Não se pode alegar que a oposição quer privatizar a Petrobrás e depois calar quando ela é “privatizada” pelos cumpanheiros.
Não se pode viver aproveitando os luxos do capitalismo e defender “os valores da Revolução Cubana” (ver entrevista dada, em Roma, à Folha, sobre a qual escreveu Ipojuca Pontes), uma ditadura escancarada há mais de 50 anos.
Em tempo: Che Guevara e Estátua da Liberdade não combinam.
Alexandre.
Desculpe-me, mas esqueci de uma coisa: o talento, carisma e importância histórica do Chico não o exime de ser coerente.
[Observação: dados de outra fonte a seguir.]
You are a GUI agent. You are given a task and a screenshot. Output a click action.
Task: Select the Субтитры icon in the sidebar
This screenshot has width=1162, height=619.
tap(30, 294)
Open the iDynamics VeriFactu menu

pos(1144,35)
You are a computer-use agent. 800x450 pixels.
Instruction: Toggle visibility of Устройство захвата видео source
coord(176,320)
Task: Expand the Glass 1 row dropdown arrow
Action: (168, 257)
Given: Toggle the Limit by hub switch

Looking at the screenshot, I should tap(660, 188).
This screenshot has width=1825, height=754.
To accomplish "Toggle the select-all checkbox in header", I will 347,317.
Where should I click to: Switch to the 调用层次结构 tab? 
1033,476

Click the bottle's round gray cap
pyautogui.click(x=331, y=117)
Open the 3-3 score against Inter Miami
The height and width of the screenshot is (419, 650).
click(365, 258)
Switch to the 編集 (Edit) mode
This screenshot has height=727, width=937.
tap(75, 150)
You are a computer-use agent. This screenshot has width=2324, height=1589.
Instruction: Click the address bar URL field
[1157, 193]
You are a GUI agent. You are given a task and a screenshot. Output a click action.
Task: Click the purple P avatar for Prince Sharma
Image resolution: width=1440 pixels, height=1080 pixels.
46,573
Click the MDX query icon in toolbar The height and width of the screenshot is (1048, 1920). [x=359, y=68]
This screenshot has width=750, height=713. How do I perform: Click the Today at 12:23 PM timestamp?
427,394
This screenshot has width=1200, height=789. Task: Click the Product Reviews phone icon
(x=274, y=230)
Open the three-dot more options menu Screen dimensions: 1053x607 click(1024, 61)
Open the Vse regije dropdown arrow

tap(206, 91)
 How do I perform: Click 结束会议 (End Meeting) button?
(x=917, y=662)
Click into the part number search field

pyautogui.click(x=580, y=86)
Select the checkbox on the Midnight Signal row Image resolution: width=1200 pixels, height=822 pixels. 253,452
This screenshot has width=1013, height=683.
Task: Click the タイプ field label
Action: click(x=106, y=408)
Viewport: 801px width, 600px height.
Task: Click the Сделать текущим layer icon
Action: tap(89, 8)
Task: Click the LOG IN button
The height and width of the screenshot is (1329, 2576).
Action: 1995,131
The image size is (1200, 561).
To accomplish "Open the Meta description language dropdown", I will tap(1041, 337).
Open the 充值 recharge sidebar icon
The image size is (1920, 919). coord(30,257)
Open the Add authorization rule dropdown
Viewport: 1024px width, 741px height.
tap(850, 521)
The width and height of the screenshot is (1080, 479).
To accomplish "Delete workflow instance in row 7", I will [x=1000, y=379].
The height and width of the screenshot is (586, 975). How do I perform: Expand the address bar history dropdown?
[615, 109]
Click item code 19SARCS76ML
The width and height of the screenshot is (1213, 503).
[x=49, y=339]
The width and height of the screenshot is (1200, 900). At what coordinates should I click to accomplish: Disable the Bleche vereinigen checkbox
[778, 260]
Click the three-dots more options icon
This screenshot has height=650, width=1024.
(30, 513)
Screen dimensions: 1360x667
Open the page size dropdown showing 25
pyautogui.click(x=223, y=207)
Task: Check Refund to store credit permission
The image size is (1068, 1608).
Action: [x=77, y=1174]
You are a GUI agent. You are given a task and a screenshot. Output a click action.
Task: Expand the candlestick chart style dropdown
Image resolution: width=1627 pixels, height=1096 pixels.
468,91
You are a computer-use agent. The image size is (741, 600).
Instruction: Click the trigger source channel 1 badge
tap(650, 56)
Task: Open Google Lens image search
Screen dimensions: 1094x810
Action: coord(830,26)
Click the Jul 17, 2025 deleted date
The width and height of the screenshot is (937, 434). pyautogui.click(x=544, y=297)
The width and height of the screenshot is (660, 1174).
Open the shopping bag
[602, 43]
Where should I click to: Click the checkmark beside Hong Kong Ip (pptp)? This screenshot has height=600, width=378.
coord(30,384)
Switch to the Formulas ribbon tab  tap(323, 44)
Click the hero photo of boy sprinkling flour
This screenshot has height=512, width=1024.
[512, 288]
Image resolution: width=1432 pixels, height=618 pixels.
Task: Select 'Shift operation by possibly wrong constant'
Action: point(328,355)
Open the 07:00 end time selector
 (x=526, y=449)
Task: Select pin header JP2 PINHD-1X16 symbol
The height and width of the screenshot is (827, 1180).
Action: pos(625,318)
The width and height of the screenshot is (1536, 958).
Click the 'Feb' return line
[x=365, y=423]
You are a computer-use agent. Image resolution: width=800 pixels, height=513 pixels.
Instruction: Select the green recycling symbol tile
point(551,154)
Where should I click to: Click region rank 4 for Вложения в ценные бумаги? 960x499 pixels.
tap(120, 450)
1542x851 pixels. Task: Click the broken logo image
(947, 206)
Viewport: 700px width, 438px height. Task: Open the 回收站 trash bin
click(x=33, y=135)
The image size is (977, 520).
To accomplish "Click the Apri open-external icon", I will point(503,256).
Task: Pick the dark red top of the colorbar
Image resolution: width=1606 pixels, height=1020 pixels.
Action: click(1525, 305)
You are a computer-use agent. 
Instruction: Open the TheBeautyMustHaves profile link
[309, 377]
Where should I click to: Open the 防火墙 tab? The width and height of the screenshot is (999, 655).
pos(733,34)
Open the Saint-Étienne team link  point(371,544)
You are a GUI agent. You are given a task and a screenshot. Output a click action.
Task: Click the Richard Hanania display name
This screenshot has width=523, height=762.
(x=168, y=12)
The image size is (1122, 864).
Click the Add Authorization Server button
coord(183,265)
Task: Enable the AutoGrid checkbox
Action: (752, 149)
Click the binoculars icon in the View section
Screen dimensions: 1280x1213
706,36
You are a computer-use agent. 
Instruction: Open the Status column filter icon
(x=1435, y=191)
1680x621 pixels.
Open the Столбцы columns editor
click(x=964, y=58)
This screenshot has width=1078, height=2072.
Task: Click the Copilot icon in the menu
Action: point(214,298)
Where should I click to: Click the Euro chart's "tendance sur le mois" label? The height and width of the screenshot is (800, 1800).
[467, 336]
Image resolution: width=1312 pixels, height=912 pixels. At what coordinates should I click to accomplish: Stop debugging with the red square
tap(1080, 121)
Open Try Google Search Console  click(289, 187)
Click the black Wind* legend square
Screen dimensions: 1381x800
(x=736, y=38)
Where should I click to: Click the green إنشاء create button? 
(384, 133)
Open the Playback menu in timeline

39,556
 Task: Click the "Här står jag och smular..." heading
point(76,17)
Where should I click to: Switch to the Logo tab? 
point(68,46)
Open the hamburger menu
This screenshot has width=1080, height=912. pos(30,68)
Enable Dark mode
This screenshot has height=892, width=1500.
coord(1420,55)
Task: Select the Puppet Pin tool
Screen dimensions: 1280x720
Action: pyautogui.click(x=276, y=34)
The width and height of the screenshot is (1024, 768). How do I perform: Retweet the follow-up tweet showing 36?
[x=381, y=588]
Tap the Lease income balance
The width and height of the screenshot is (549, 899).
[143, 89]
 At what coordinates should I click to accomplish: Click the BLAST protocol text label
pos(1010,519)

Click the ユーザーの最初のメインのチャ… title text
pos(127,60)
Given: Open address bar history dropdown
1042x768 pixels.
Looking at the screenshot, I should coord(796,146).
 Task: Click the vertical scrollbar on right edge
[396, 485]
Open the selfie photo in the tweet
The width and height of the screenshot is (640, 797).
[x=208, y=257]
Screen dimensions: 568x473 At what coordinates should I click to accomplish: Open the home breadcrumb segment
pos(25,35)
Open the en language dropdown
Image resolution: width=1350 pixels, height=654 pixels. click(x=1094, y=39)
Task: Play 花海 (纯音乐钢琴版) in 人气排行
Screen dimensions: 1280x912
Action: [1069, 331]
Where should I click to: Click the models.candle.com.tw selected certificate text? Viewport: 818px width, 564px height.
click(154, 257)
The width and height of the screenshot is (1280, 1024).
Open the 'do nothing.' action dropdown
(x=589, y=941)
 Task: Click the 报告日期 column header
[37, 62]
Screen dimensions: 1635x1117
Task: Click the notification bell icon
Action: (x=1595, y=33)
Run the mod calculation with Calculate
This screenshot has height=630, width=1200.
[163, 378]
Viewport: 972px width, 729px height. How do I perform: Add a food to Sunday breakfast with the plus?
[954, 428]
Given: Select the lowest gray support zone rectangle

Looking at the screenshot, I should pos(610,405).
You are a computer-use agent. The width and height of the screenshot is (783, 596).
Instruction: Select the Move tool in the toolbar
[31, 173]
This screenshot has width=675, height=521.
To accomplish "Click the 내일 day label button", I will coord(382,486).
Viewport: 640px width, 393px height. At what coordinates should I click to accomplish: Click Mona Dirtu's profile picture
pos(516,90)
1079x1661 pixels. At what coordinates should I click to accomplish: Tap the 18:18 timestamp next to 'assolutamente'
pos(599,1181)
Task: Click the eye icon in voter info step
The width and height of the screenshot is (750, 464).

Ao contrário.
Caro Alexandre.
Muito obrigado por seus comentários coerentes e carismáticos. É essa a democracia que queremos. Chico sempre foi coerente e da forma mais pacífica combateu o autoritarismo com suas música e poesias. Podia ter sido um petit enfant que não se preocupa com os mais humildes e oprimidos, mas fez de sua música uma “arma” contundente contra a opressão e todas as formas de violência, a maior delas a que cala o pensamento. Mas que bom que você, eu e o Chico hoje podemos nos manifestar. Quanto aos símbolos, eles apenas representam o gosto de cada pessoa livre. Liberdade deve ser sempre saudada, seja pela palavra, seja pela estátua que a homenageia. Obrigado. Volte sempre.
Obrigado Claudio pelo prestígio de seus comentários. Viva a liberdade de expressão.